The origin of the expression “Mary, Mother of God”

Introduction

The Roman Catholic Church has consecrated Mary as the “Mother of God”, which can cause a certain amount of embarrassment from a Protestant perspective, often reluctant to attribute to Mary what is not appropriate for a “mere woman”. Have we understood the meaning of the expression correctly?

1 The doctrine of the eternal begetting of the Son of God

It was considered early on in Christian theology, and this was formalised at the First Council of Nicaea in 325, that as the Son of God, Jesus Christ was “true God of true God, begotten and not made”. In other words, the doctrine of the eternal begetting of the Son of God complemented that of his incarnation, so that Jesus Christ himself could be considered God (see The Incarnation of the Son of God).
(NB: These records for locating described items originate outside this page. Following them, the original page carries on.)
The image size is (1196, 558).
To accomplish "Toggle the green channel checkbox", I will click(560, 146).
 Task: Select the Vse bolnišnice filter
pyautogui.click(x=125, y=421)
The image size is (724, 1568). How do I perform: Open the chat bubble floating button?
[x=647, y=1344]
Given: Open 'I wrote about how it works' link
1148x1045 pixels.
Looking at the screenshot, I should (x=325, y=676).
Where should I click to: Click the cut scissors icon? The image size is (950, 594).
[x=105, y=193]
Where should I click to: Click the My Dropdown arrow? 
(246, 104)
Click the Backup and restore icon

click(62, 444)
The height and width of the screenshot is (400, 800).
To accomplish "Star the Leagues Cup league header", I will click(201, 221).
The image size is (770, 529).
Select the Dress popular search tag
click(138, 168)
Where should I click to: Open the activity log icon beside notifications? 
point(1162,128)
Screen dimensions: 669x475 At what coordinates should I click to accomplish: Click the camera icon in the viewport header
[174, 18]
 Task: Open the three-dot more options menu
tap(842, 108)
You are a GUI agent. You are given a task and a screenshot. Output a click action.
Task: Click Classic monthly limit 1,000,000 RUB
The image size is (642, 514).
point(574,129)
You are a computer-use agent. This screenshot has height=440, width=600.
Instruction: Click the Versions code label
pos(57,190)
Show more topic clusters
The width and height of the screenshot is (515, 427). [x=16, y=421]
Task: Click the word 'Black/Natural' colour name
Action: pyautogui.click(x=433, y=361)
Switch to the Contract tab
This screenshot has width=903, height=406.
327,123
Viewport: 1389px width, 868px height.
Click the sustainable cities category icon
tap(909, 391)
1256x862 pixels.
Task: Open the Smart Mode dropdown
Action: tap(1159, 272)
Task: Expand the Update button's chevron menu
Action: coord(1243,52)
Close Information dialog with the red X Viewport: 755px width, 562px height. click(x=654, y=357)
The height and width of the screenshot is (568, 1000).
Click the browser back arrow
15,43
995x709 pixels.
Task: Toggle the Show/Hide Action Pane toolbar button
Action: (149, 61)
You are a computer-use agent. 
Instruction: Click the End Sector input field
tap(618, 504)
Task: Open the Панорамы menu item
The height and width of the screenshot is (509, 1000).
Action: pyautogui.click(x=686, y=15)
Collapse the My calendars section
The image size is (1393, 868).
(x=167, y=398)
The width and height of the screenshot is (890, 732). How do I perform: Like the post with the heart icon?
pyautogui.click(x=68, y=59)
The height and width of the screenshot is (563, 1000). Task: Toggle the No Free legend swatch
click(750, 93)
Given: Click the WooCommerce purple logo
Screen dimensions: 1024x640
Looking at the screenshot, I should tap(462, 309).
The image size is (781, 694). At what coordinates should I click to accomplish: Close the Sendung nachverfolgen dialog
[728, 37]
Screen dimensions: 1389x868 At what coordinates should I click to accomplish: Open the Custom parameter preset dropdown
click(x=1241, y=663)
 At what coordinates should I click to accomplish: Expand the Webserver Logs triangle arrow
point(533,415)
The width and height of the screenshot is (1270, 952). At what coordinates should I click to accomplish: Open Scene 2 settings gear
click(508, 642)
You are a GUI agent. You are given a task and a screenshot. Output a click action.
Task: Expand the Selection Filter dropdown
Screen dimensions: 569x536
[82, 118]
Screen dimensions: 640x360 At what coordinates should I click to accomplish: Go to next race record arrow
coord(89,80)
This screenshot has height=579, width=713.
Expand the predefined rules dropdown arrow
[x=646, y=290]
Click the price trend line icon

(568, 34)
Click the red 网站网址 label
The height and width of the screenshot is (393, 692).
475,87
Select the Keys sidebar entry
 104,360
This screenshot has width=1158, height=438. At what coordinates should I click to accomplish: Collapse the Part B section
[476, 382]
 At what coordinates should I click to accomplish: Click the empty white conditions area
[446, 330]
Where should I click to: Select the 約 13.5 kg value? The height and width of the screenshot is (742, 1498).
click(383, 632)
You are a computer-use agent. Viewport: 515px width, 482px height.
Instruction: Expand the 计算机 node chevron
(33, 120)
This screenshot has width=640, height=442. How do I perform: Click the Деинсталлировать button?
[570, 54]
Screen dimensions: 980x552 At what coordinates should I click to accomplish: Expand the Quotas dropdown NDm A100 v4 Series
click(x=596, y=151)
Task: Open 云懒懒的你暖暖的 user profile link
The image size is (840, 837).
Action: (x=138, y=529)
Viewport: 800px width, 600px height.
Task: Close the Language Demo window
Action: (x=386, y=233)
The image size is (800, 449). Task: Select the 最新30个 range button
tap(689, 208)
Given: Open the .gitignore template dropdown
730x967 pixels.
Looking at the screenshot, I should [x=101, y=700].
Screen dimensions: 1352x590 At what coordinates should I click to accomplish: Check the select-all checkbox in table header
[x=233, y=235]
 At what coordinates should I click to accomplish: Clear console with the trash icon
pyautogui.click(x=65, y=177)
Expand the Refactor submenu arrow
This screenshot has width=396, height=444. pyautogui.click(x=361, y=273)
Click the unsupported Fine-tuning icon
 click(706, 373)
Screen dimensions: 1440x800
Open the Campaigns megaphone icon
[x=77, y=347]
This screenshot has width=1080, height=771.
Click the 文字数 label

2 The invention of “theotokos

Some have deduced that if Jesus Christ truly possesses divinity, Mary, as the mother of the man Jesus, is also truly the mother of God. This title of “theotokos” (mother of God), invented the same year as the Council in 325, gave rise to a heated controversy in the 5th century, provoked by Nestorius, bishop of Constantinople: how could God have been formed in the womb of a woman?

3 The consecration of the title under the influence of Cyril

But the doctrine of the hypostatic union (union of the two natures, divine and human, in the person of the Son of God), formulated at the Council of Ephesus in 431, which deposed Nestorius, clarified the still ill-defined dogma of the dual nature of Jesus Christ. Cyril of Alexandria, Nestorius’ opponent and a major player at the Council, added to this doctrine the doctrine of the communication of idioms, according to which the properties belonging to one of the two natures of Jesus Christ apply to the other. On the basis of these ideas, the Council definitively established and consecrated the title of “theotokos” attributed to Mary in the Roman Catholic tradition.

4 What are we to make of this?

Although Cyril’s doctrine is not lacking in a certain logical coherence, it is nevertheless necessary to discern, in the communication of idioms, what comes under the dual nature (divine and human) of Christ, and what comes under his person. We must beware that if Mary begets Christ, it is the man Jesus that she begets, in other words the person of the Son of God in his incarnation. In other words, Mary did not beget the Son of God in his divinity, that is, the divine “substance” that belongs to him. That one and the same person, the Son of God, possesses in the eternity of divine life the divine nature, and in the temporality of his incarnation, the human nature, does not mean that the man Jesus Christ brought his divinity through his humanity, which would border on the confusion of the divine and human natures, the principle of the hypostatic union formulated in the same council. It therefore seems to us preferable to reject ‘theotokos’ from a Protestant perspective.

Conclusion

The dogma of the “theotokos”, which proclaimed Mary “mother of God”, stems from a desire to take seriously the hypostatic union, that is to say the union in a single person, the Son of God, of the divine nature and the human nature, since it was indeed of this person that Mary was the mother. However, the communication of idioms, the dogma on which the “theotokos” is based, introduces a regrettable confusion which suggests that it should be rejected or rethought.